Ultrathin porous carbon nanosheets with enhanced surface energy storage for high-performance sodium-ion batteries

Carbon materials have long been the primary electrode materials for a series of electrochemical devices, but their applications for sodium-ion batteries (SIBs) are still restricted by limited embedding pathways between narrow graphene layers owing to relatively large size of Na+. Here, the narrow interlayer issue is circumvented by enlarging the surface active sites of carbon materials, and the SIB performance is significantly promoted owing to enhanced surface energy storage.
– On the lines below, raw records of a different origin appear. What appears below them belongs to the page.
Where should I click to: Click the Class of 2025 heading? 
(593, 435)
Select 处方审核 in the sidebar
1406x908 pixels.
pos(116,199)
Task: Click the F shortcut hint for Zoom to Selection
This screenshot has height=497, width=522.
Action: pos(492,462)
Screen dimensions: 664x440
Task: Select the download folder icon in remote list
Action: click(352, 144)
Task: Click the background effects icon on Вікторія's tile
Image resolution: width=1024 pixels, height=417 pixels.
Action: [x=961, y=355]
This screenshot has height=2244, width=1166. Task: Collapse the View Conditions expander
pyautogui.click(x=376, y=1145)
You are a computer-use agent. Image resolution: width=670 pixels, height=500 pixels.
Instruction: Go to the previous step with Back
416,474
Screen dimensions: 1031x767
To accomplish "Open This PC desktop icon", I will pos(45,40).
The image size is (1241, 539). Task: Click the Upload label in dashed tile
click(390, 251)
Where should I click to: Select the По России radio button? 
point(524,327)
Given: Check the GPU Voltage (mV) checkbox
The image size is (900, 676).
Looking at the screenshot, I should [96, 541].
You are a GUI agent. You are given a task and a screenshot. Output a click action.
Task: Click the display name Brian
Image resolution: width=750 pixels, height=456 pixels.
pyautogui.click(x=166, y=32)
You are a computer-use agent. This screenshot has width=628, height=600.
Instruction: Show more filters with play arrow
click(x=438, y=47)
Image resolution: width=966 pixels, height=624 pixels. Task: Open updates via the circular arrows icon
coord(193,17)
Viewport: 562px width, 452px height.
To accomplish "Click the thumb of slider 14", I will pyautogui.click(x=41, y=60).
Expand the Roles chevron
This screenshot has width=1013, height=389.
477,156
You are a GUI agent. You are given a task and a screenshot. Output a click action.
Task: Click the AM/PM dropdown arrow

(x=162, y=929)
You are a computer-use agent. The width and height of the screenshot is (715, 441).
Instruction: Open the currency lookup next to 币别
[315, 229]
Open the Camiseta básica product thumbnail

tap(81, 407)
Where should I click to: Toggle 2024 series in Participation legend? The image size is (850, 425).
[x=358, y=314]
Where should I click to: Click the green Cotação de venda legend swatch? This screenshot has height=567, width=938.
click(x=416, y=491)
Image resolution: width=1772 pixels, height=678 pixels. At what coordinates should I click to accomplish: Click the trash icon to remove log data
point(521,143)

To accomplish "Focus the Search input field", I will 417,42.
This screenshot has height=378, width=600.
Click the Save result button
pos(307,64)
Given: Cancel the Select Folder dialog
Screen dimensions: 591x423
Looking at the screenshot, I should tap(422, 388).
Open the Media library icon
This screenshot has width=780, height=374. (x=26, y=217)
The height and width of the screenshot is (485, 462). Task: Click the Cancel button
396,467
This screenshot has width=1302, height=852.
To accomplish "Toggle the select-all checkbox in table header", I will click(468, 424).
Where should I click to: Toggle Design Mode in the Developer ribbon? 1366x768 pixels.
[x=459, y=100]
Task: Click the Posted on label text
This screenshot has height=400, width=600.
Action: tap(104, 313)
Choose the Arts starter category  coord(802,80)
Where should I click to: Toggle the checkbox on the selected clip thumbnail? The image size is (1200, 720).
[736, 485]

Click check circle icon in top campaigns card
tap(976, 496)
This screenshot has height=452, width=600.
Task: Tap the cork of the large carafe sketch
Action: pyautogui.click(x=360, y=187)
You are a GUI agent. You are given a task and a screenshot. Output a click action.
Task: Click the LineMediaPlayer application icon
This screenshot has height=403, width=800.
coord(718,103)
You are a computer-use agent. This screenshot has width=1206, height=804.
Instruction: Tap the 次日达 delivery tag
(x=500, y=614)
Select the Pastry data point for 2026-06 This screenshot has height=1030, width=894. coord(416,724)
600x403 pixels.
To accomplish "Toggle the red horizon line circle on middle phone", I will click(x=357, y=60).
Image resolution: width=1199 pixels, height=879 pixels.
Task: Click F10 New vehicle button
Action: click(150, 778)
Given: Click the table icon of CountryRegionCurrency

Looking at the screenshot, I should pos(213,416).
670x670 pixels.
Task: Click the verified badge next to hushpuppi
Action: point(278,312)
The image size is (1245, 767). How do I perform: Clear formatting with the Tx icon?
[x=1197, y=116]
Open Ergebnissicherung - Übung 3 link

To provide more active areas and reduced ion diffusion distance, carbon nanosheets (CNSs) with ultrathin overall structure and highly porous microstructure were prepared by direct pyrolysis of potassium citrate. Potassium species serve as templates and activation agent for organic species carbonization and activation. The CNS exhibits an ultrahigh-specific surface area of 2062.7 m2 g-1 due to its rich porous structure and two-dimensional nanosheet structure. These characteristics make our CNSs have numerous defects and active sites, as well as the reduced diffusion path for sodium-ion diffusion. CNS-700 also shows excellent energy storage performance as electrode material of SIBs. When used as an anode material, the CNS-700 exhibits a reversible capacity of 230 mA h g-1 when cycled at 0.3 A g-1 for 550 cycles. Furthermore, the CNS-700 displays a capacity of 175 mA h g-1 when the current increases to 2 A g-1.